Records for finding items on display
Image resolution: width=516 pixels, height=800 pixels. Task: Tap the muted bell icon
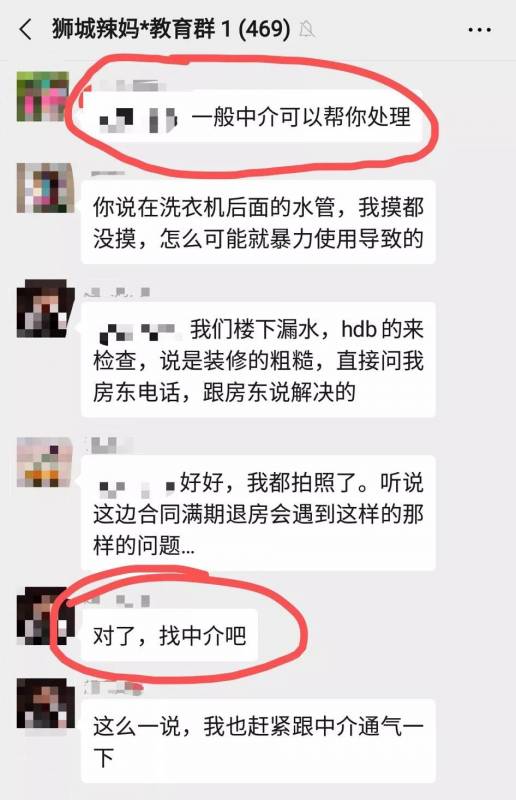[306, 30]
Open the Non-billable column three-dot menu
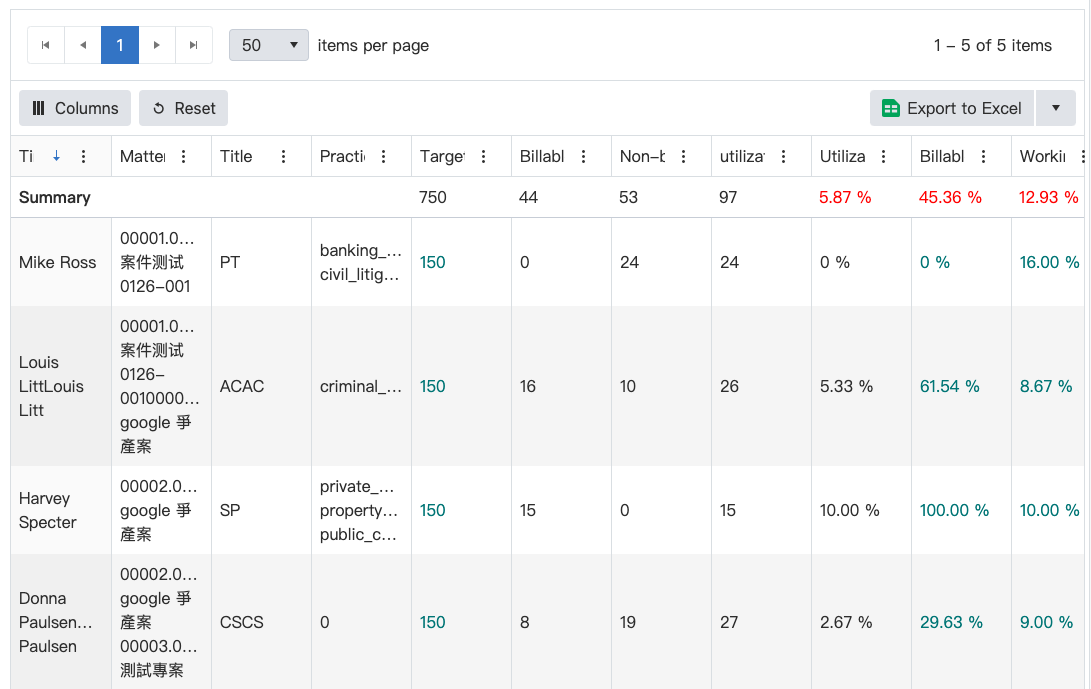The width and height of the screenshot is (1091, 689). coord(684,156)

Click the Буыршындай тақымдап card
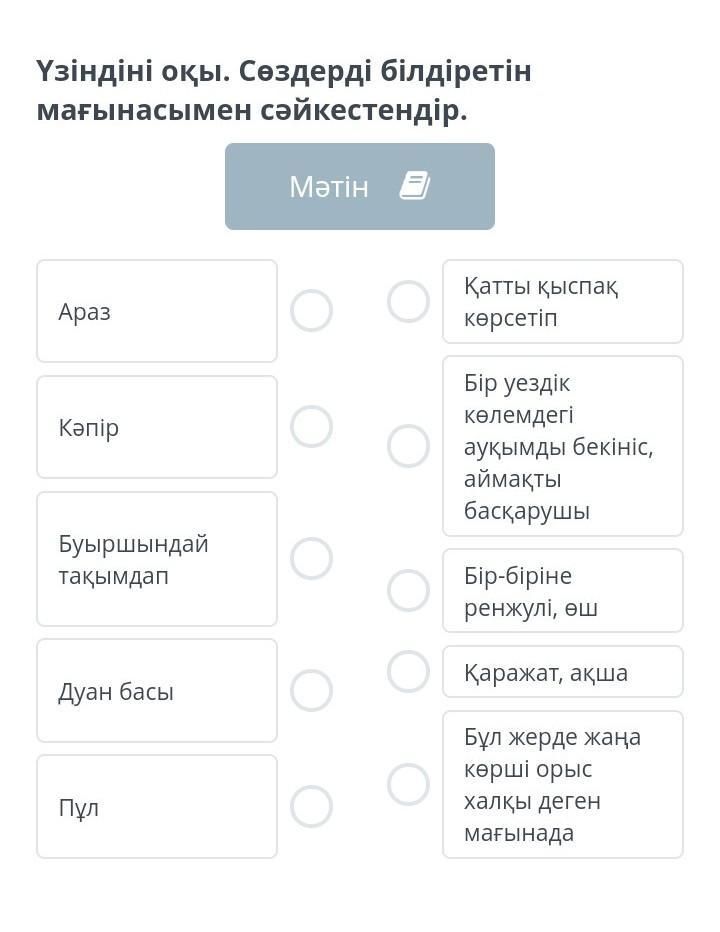(157, 559)
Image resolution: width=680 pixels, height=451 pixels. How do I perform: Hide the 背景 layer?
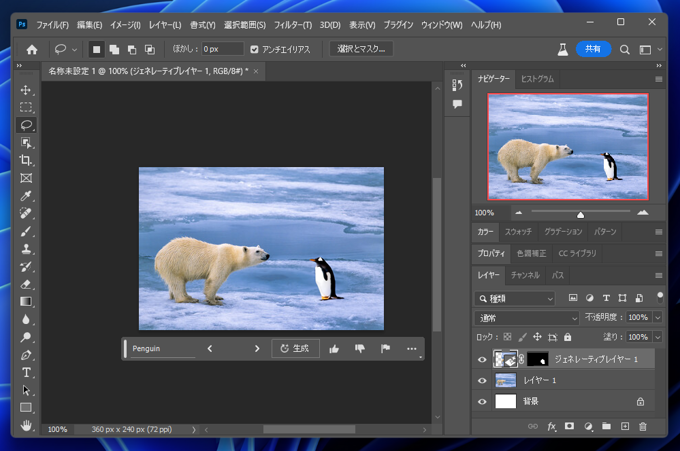pyautogui.click(x=483, y=401)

__Instruction__.
Copy out every line of the records above without changing anything, but leave out the pictures.

__Response below__.
Image resolution: width=516 pixels, height=800 pixels. Task: Tap the muted bell icon
[306, 30]
Open the Non-billable column three-dot menu
The width and height of the screenshot is (1091, 689). coord(684,156)

Click the Буыршындай тақымдап card
(157, 559)
Image resolution: width=680 pixels, height=451 pixels. How do I perform: Hide the 背景 layer?
pyautogui.click(x=483, y=401)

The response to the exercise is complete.